Exercise prompt - An exact copy of the listing is what is needed; please output it in full.

•••••

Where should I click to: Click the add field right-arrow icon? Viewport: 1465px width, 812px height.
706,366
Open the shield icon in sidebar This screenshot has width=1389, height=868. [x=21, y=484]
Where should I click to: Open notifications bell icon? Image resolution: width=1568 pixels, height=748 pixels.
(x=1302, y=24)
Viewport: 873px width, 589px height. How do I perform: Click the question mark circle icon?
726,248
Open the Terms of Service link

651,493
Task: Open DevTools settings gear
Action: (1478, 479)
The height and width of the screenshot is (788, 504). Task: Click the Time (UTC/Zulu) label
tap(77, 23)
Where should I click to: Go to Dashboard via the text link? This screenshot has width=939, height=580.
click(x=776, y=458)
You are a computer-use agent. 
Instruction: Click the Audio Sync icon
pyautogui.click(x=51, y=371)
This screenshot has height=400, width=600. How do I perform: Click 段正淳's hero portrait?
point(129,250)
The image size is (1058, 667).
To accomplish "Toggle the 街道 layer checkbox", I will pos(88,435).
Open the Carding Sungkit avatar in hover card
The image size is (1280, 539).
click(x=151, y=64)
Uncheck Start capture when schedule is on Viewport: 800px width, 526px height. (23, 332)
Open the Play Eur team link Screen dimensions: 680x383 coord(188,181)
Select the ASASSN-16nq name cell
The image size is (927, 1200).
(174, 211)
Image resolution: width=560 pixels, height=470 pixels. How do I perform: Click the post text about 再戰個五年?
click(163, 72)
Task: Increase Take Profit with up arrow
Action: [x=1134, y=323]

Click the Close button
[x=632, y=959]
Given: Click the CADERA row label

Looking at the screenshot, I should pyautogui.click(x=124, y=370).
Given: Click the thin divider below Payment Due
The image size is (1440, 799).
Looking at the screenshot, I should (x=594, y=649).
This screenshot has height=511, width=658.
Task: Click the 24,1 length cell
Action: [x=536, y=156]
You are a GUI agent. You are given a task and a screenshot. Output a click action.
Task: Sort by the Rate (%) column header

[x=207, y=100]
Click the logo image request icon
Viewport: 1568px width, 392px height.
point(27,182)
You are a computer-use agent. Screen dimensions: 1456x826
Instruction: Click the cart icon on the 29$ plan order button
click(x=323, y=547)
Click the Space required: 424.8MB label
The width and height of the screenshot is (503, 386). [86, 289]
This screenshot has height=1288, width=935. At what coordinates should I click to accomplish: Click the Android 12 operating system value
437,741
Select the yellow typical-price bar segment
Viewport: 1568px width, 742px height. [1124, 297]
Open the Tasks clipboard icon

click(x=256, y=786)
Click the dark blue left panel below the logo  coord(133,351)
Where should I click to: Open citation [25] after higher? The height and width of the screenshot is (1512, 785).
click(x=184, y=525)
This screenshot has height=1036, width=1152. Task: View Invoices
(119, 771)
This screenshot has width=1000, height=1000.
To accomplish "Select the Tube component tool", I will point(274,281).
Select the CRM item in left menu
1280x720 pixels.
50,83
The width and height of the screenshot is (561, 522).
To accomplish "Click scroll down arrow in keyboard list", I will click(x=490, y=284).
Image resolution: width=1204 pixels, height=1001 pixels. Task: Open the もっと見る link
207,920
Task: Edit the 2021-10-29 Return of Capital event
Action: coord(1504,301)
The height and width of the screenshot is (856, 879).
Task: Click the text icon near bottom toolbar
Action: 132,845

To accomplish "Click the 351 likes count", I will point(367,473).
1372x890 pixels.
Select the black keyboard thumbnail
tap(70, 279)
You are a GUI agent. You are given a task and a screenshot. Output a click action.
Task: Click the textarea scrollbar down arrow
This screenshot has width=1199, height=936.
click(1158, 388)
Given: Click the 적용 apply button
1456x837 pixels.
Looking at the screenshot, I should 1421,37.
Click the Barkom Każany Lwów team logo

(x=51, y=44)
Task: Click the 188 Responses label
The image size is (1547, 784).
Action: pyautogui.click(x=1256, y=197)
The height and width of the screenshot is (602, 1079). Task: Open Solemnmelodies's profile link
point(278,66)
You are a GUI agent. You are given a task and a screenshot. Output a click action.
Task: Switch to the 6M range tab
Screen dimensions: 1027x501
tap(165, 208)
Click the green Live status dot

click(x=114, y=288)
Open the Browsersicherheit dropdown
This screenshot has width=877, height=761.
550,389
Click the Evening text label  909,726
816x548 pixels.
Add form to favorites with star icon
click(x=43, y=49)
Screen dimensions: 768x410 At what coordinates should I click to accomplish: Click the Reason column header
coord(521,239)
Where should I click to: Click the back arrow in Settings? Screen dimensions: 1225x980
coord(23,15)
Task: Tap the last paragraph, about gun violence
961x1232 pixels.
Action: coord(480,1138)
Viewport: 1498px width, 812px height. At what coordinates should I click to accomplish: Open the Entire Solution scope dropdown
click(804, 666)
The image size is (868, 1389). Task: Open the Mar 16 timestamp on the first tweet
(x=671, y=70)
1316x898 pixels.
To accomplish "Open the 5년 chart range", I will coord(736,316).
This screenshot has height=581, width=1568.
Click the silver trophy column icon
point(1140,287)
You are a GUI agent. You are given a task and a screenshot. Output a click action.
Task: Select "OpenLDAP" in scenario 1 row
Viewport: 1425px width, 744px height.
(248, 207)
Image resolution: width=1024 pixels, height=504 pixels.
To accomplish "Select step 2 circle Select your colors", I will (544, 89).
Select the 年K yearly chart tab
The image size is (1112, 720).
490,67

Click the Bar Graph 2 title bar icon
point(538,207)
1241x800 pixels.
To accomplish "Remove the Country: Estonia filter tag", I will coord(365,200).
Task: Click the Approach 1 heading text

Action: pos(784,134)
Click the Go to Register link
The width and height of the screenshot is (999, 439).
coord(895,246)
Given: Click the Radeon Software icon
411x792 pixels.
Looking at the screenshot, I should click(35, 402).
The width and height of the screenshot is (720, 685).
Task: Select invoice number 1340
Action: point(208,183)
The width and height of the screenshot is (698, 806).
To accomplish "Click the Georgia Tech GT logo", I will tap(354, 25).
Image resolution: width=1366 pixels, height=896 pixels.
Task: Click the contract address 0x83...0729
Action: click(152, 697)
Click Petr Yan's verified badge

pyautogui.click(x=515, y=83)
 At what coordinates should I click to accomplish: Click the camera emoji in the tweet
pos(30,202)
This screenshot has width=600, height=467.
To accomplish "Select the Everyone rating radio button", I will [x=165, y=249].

•••••

Reply to the task -
Where should I click to: Click the add field right-arrow icon? Viewport: 1465px width, 812px height.
706,366
Open the shield icon in sidebar This screenshot has width=1389, height=868. [x=21, y=484]
Where should I click to: Open notifications bell icon? Image resolution: width=1568 pixels, height=748 pixels.
(x=1302, y=24)
Viewport: 873px width, 589px height. How do I perform: Click the question mark circle icon?
726,248
Open the Terms of Service link

651,493
Task: Open DevTools settings gear
Action: (1478, 479)
The height and width of the screenshot is (788, 504). Task: Click the Time (UTC/Zulu) label
tap(77, 23)
Where should I click to: Go to Dashboard via the text link? This screenshot has width=939, height=580.
click(x=776, y=458)
You are a computer-use agent. 
Instruction: Click the Audio Sync icon
pyautogui.click(x=51, y=371)
This screenshot has height=400, width=600. How do I perform: Click 段正淳's hero portrait?
point(129,250)
The image size is (1058, 667).
To accomplish "Toggle the 街道 layer checkbox", I will pos(88,435).
Open the Carding Sungkit avatar in hover card
The image size is (1280, 539).
click(x=151, y=64)
Uncheck Start capture when schedule is on Viewport: 800px width, 526px height. (23, 332)
Open the Play Eur team link Screen dimensions: 680x383 coord(188,181)
Select the ASASSN-16nq name cell
The image size is (927, 1200).
(174, 211)
Image resolution: width=560 pixels, height=470 pixels. How do I perform: Click the post text about 再戰個五年?
click(163, 72)
Task: Increase Take Profit with up arrow
Action: [x=1134, y=323]

Click the Close button
[x=632, y=959]
Given: Click the CADERA row label

Looking at the screenshot, I should pyautogui.click(x=124, y=370).
Given: Click the thin divider below Payment Due
The image size is (1440, 799).
Looking at the screenshot, I should (x=594, y=649).
This screenshot has height=511, width=658.
Task: Click the 24,1 length cell
Action: [x=536, y=156]
You are a GUI agent. You are given a task and a screenshot. Output a click action.
Task: Sort by the Rate (%) column header

[x=207, y=100]
Click the logo image request icon
Viewport: 1568px width, 392px height.
point(27,182)
You are a computer-use agent. Screen dimensions: 1456x826
Instruction: Click the cart icon on the 29$ plan order button
click(x=323, y=547)
Click the Space required: 424.8MB label
The width and height of the screenshot is (503, 386). [86, 289]
This screenshot has height=1288, width=935. At what coordinates should I click to accomplish: Click the Android 12 operating system value
437,741
Select the yellow typical-price bar segment
Viewport: 1568px width, 742px height. [1124, 297]
Open the Tasks clipboard icon

click(x=256, y=786)
Click the dark blue left panel below the logo  coord(133,351)
Where should I click to: Open citation [25] after higher? The height and width of the screenshot is (1512, 785).
click(x=184, y=525)
This screenshot has height=1036, width=1152. Task: View Invoices
(119, 771)
This screenshot has width=1000, height=1000.
To accomplish "Select the Tube component tool", I will point(274,281).
Select the CRM item in left menu
1280x720 pixels.
50,83
The width and height of the screenshot is (561, 522).
To accomplish "Click scroll down arrow in keyboard list", I will click(x=490, y=284).
Image resolution: width=1204 pixels, height=1001 pixels. Task: Open the もっと見る link
207,920
Task: Edit the 2021-10-29 Return of Capital event
Action: coord(1504,301)
The height and width of the screenshot is (856, 879).
Task: Click the text icon near bottom toolbar
Action: 132,845

To accomplish "Click the 351 likes count", I will point(367,473).
1372x890 pixels.
Select the black keyboard thumbnail
tap(70, 279)
You are a GUI agent. You are given a task and a screenshot. Output a click action.
Task: Click the textarea scrollbar down arrow
This screenshot has width=1199, height=936.
click(1158, 388)
Given: Click the 적용 apply button
1456x837 pixels.
Looking at the screenshot, I should 1421,37.
Click the Barkom Każany Lwów team logo

(x=51, y=44)
Task: Click the 188 Responses label
The image size is (1547, 784).
Action: pyautogui.click(x=1256, y=197)
The height and width of the screenshot is (602, 1079). Task: Open Solemnmelodies's profile link
point(278,66)
You are a GUI agent. You are given a task and a screenshot. Output a click action.
Task: Switch to the 6M range tab
Screen dimensions: 1027x501
tap(165, 208)
Click the green Live status dot

click(x=114, y=288)
Open the Browsersicherheit dropdown
This screenshot has width=877, height=761.
550,389
Click the Evening text label  909,726
816x548 pixels.
Add form to favorites with star icon
click(x=43, y=49)
Screen dimensions: 768x410 At what coordinates should I click to accomplish: Click the Reason column header
coord(521,239)
Where should I click to: Click the back arrow in Settings? Screen dimensions: 1225x980
coord(23,15)
Task: Tap the last paragraph, about gun violence
961x1232 pixels.
Action: coord(480,1138)
Viewport: 1498px width, 812px height. At what coordinates should I click to accomplish: Open the Entire Solution scope dropdown
click(804, 666)
The image size is (868, 1389). Task: Open the Mar 16 timestamp on the first tweet
(x=671, y=70)
1316x898 pixels.
To accomplish "Open the 5년 chart range", I will coord(736,316).
This screenshot has height=581, width=1568.
Click the silver trophy column icon
point(1140,287)
You are a GUI agent. You are given a task and a screenshot. Output a click action.
Task: Select "OpenLDAP" in scenario 1 row
Viewport: 1425px width, 744px height.
(248, 207)
Image resolution: width=1024 pixels, height=504 pixels.
To accomplish "Select step 2 circle Select your colors", I will (544, 89).
Select the 年K yearly chart tab
The image size is (1112, 720).
490,67

Click the Bar Graph 2 title bar icon
point(538,207)
1241x800 pixels.
To accomplish "Remove the Country: Estonia filter tag", I will coord(365,200).
Task: Click the Approach 1 heading text

Action: pos(784,134)
Click the Go to Register link
The width and height of the screenshot is (999, 439).
coord(895,246)
Given: Click the Radeon Software icon
411x792 pixels.
Looking at the screenshot, I should click(35, 402).
The width and height of the screenshot is (720, 685).
Task: Select invoice number 1340
Action: point(208,183)
The width and height of the screenshot is (698, 806).
To accomplish "Click the Georgia Tech GT logo", I will tap(354, 25).
Image resolution: width=1366 pixels, height=896 pixels.
Task: Click the contract address 0x83...0729
Action: click(152, 697)
Click Petr Yan's verified badge

pyautogui.click(x=515, y=83)
 At what coordinates should I click to accomplish: Click the camera emoji in the tweet
pos(30,202)
This screenshot has width=600, height=467.
To accomplish "Select the Everyone rating radio button", I will [x=165, y=249].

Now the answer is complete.